Другим устоявшимся стереотипом является представление об исконности проживания коренных народов в местах их современного проживания и о приходе русских на территории с уже сложившимся составом аборигенного населения. На основании этого делается вывод о правомерности подхода, при котором момент прихода русских в данный регион рассматривается как черта, до которой проживание считается достаточно долгим для признания населения коренным, а после которой - недостаточно долгим.

Основанное на незнании реальной этнической истории Севера, Сибири и Дальнего Востока, это мнение сыграет роль яблока раздора в отношениях между самими аборигенными народами. Ведь многие из них живут совместно или чересполосно и часто одни пришли на территорию нынешнего обитания до, а другие после появления там русских. Долгане, например, сформировались как новая этническая общность уже после прихода русских на Хатангу. Причем в их формировании наряду с эвенкийскими и якутскими родами, участвовали и русские крестьяне.

Нужно подчеркнуть, сама постановка вопроса о длительности проживания применительно к этой части страны просто неприменима. Она всегда была ареной вселений, переселений, масштабных миграций. Сюда уходили от кровопролитных войн и жестоких властей в поисках спокойной и счастливой жизни. Приход русских был лишь последней по времени крупной миграционной волной, ничем в этом плане не отличавшейся от волн предыдущих, и только подхлестнул шедшие и без него миграционные процессы. Прекращение состояния войны всех против всех уже в XVIII столетии сделало передвижение практически безопасным. Старые крупные родовые объединения, скрепляемые необходимостью ежеминутной готовности к обороне, буквально рассыпались, широко перемещаясь по просторам Севера, и осваивая всё новые и новые  территории. К этому стимулировала и резкая активизация рынка местных ресурсов. Обычны были и переселения в другие регионы, связанные с уходом от произвола администраторов. Если сравнивать этнографические карты Севера хотя бы за последние три столетия, различия будут очень заметны.

Северные территории к западу от Урала предки поморов начали активно осваивать не позже XII в. Упоминание о контактах с самодийскими племенами содержится в “Повести временных лет” - самой древней из сохранившихся русских летописей. Стихийное крестьянско-казацкое переселение к востоку от Урала началось в XVI в. и к середине XVII в. казаки достигли восточной оконечности Чукотки.

В отличии от многих аборигенных народов, ведших кочевой образ жизни вплоть до 20 - 30 гг. нашего столетия и достаточно широко перемещавшихся по просторам Севера и Востока России (что часто делает выделение “территорий традиционного проживания” трудноразрешимой задачей), русские стремились осесть основательно и перемещались лишь при крайней нужде.

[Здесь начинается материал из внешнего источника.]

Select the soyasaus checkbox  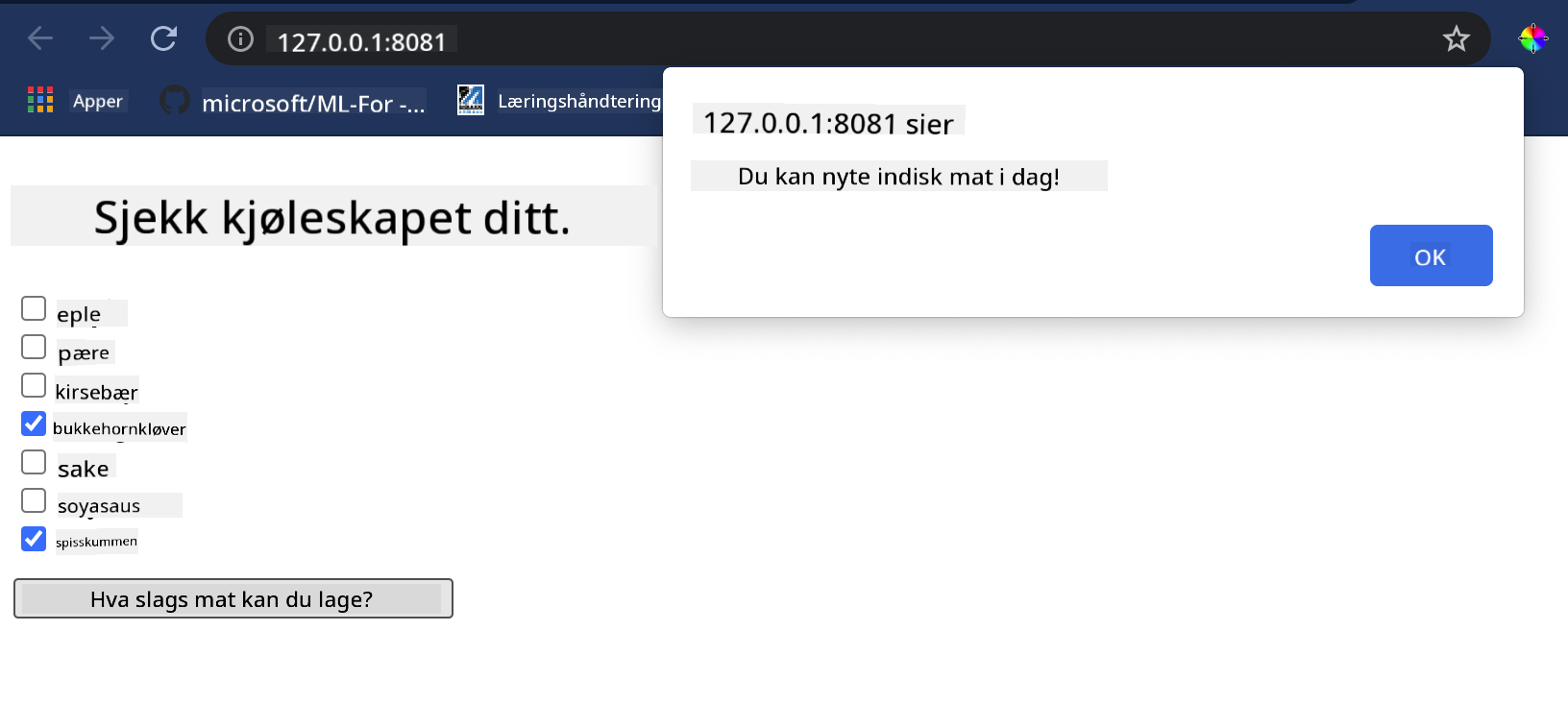34,500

Что касается их хозяйственного уклада, как и соседствующие с ними народы они занимались преимущественно охотой, рыбным и зверобойным промыслом, но стремились по возможности заводить огороды, держать скот. Этот многовековой крестьянский уклад сохранился до наших дней. Если потомкам этих людей сказать, что места где родились и умерли их прапрадеды не их родина и что они должны чувствовать себя здесь чужими - они никогда этого не поймут и никогда с этим не смирятся.

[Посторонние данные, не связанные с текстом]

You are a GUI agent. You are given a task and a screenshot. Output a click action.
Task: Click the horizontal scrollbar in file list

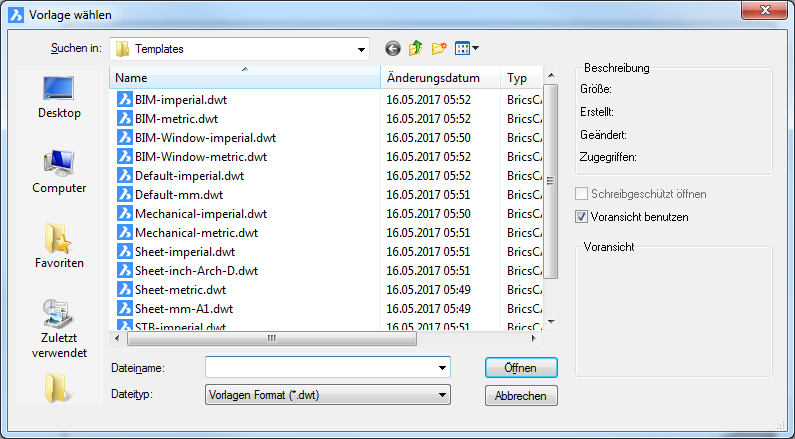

Еще одним расхожим стереотипом является представление о социальной и культурной монолитности русского народа. Это мнение в известной мере справедливо для основной его части, ведущей жизнь индустриального общества. Что касается соседских общин поморов (в существенной части старообрядцев поморского согласия и их потомков), старообрядцев Сибири и Дальнего востока и старожильческого населения, принадлежащего к официальной церкви - они очень значительно обособились (и сами ощущают эту обособленность), сохраняя многие культурные черты, давно утраченные их более “современными” соотечественниками. Меткая формула В. А. Кряжкова: “Отсутствие дифференциации ведет к дискриминации” относится и к этим обособленным этнографическим группам.

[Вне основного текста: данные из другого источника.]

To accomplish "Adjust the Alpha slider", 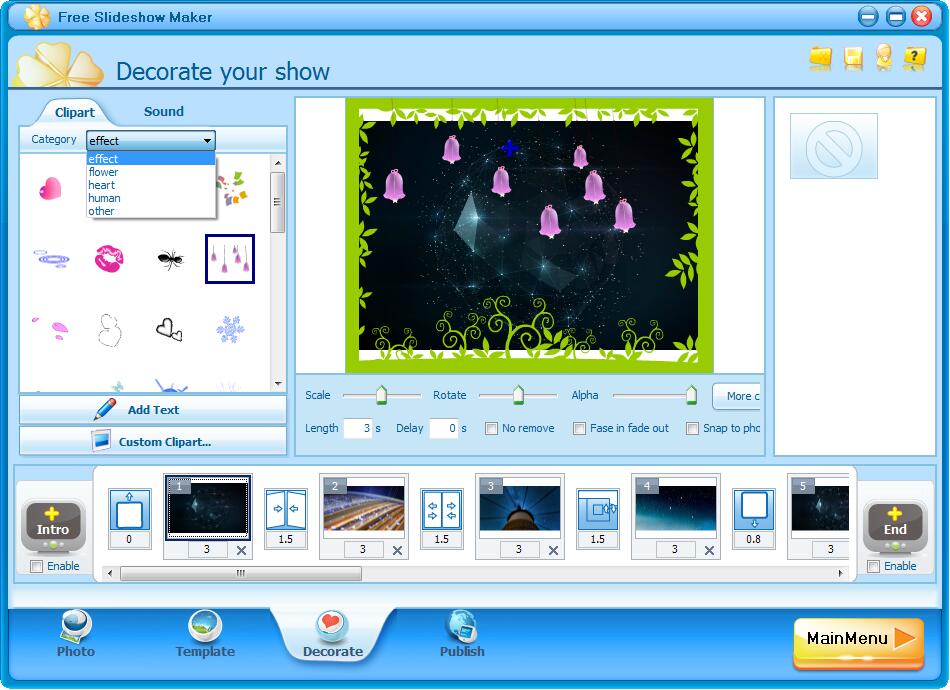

Типичным примером таких этнографических групп внутри российского этноса являются старообрядческие общины. Старообрядцы откололись от его культурного и социального поля ещё в XVII веке и с тех пор жили по своим законам, сохраняли строгую эндогамию по отношению к окружающему населению, стремились во всём следовать старине и как можно меньше контактировать с “безбожной властью”. Уходя от этой власти в течении четырёх столетий они в первую очередь устремлялись на север (и к западу, и к востоку от Урала), постоянно находясь в авангарде стихийного казацко-крестьянского переселения. Но власть не оставляла их без внимания, постоянно стараясь сломать их обособленность, размыть, растворить в основной массе населения.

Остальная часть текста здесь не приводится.